Required work: Filter the entries for the string "options". Copy each line that has it.

Data in this exercise:

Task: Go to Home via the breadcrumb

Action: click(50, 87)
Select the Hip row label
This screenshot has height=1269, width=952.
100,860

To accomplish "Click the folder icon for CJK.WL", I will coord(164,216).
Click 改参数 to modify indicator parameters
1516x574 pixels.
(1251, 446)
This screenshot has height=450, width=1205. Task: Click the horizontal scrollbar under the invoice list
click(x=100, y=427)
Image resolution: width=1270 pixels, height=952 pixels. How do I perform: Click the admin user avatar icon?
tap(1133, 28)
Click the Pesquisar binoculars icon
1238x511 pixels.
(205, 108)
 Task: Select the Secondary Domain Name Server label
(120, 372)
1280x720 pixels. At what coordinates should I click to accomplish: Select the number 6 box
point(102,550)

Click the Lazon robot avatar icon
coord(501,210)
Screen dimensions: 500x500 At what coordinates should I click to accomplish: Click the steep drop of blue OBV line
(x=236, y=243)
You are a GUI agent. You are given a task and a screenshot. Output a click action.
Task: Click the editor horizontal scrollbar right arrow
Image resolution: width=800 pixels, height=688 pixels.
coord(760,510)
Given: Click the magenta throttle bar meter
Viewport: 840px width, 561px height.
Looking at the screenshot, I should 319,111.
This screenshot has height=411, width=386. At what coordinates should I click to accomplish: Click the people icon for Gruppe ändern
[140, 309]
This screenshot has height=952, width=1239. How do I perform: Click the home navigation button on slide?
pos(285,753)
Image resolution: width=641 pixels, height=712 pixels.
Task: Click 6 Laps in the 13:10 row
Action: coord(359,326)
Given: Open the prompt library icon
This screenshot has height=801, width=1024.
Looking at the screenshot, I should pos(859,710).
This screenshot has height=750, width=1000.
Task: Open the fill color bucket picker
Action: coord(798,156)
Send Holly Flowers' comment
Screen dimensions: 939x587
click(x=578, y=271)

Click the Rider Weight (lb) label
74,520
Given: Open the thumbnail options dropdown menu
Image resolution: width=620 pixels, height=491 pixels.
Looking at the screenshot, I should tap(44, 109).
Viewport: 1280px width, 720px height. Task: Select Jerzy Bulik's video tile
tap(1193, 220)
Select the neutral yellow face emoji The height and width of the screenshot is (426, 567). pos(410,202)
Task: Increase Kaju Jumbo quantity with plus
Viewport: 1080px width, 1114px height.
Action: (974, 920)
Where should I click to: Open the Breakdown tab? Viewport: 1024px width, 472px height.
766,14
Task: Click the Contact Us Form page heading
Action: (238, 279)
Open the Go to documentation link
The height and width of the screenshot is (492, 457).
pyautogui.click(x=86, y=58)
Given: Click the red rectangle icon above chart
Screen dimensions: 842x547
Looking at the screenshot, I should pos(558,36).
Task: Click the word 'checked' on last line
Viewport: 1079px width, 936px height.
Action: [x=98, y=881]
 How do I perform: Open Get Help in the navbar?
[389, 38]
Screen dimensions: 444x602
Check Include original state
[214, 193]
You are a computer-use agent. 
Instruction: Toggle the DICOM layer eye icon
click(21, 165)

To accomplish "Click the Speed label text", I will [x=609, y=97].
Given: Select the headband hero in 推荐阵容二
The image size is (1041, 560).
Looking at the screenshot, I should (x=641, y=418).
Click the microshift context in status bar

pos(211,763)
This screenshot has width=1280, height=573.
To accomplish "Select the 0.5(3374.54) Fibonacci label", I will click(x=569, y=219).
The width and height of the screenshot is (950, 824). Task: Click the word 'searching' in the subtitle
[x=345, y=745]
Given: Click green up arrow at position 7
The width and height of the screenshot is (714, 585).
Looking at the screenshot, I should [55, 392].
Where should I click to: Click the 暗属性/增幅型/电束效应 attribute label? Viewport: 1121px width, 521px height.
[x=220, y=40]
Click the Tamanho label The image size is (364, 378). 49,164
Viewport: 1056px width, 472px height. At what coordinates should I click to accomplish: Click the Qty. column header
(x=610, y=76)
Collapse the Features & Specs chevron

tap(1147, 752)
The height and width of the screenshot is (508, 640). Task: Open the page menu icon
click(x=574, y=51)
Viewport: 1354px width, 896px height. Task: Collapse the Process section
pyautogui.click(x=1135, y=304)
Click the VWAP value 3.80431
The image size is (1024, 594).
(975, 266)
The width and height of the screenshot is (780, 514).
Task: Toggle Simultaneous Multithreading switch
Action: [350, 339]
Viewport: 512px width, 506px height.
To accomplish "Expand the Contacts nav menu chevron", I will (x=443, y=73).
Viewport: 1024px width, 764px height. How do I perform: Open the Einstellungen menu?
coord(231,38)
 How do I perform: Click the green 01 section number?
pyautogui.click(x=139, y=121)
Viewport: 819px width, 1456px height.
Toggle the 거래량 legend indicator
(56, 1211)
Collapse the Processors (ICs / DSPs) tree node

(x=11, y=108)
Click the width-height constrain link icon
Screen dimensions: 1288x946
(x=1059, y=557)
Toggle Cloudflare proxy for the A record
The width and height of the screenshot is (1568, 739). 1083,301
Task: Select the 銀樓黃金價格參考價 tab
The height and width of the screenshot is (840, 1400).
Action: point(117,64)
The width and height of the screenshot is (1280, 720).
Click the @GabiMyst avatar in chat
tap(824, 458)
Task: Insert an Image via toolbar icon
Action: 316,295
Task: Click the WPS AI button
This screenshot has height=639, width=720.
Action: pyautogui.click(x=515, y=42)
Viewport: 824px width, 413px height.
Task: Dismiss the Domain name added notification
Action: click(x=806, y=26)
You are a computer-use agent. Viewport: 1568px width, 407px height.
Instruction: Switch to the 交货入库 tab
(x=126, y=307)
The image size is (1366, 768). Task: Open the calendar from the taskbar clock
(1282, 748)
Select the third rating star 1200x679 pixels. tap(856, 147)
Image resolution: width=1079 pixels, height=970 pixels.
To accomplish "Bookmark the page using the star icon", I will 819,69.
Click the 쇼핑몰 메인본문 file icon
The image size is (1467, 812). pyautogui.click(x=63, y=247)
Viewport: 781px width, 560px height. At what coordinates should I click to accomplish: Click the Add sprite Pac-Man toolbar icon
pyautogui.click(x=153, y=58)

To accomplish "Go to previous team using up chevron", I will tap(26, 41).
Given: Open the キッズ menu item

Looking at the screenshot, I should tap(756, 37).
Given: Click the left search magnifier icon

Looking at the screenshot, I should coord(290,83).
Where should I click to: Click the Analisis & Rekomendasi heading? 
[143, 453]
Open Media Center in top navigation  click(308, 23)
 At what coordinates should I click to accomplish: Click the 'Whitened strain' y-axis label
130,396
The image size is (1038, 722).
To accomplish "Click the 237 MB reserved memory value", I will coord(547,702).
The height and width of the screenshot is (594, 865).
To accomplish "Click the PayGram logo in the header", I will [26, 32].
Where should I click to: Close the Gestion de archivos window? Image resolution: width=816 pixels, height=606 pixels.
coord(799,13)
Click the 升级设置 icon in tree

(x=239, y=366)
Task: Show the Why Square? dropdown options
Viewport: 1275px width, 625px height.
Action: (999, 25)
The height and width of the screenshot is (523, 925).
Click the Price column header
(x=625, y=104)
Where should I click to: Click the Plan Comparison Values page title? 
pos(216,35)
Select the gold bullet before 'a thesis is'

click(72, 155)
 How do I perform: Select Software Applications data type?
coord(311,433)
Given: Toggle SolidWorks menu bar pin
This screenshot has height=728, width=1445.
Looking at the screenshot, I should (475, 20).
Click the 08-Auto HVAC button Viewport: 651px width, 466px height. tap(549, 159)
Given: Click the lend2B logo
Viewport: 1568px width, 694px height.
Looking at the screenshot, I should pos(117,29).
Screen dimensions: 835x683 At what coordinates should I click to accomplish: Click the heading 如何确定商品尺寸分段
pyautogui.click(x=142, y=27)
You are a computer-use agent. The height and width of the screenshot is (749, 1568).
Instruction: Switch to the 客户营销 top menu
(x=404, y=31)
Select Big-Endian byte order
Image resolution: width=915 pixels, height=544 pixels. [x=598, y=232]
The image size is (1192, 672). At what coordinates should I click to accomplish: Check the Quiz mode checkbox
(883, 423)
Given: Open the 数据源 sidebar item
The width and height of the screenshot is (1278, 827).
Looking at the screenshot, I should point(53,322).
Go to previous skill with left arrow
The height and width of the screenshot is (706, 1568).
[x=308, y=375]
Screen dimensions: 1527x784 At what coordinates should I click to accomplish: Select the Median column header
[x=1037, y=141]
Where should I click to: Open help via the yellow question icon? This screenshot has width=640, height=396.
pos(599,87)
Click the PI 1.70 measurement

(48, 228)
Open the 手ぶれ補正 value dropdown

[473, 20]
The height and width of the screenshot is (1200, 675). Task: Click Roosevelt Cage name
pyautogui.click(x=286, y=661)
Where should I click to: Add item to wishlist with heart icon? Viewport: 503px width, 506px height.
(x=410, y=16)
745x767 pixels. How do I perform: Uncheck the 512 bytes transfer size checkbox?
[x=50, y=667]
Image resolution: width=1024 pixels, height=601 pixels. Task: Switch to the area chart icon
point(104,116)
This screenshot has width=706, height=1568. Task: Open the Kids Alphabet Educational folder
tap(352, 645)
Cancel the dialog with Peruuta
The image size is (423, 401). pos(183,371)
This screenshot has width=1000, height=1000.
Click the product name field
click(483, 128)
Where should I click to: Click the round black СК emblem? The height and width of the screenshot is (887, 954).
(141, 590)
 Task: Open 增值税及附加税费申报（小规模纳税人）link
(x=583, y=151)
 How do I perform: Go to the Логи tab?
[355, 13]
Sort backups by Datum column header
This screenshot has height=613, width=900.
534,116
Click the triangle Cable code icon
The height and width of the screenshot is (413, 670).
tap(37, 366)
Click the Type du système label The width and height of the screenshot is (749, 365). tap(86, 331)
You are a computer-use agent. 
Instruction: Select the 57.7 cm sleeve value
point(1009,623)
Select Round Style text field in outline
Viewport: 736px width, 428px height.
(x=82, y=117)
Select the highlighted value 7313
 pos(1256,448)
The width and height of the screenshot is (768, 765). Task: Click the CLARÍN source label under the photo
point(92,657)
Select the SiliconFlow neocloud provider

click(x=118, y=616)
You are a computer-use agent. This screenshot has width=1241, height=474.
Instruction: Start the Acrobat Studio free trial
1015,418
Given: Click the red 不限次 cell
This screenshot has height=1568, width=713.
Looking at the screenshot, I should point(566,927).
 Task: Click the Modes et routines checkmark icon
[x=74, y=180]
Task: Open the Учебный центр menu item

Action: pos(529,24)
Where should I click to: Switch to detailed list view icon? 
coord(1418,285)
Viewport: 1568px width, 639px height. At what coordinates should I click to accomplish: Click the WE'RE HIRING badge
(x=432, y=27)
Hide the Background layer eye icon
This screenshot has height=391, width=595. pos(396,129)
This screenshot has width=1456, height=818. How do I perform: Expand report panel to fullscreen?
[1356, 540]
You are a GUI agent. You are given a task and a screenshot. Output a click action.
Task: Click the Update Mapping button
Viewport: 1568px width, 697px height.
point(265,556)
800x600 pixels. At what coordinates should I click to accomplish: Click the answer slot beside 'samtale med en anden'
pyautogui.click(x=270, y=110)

Response to this exercise:
Given: Open the thumbnail options dropdown menu
Task: Show the Why Square? dropdown options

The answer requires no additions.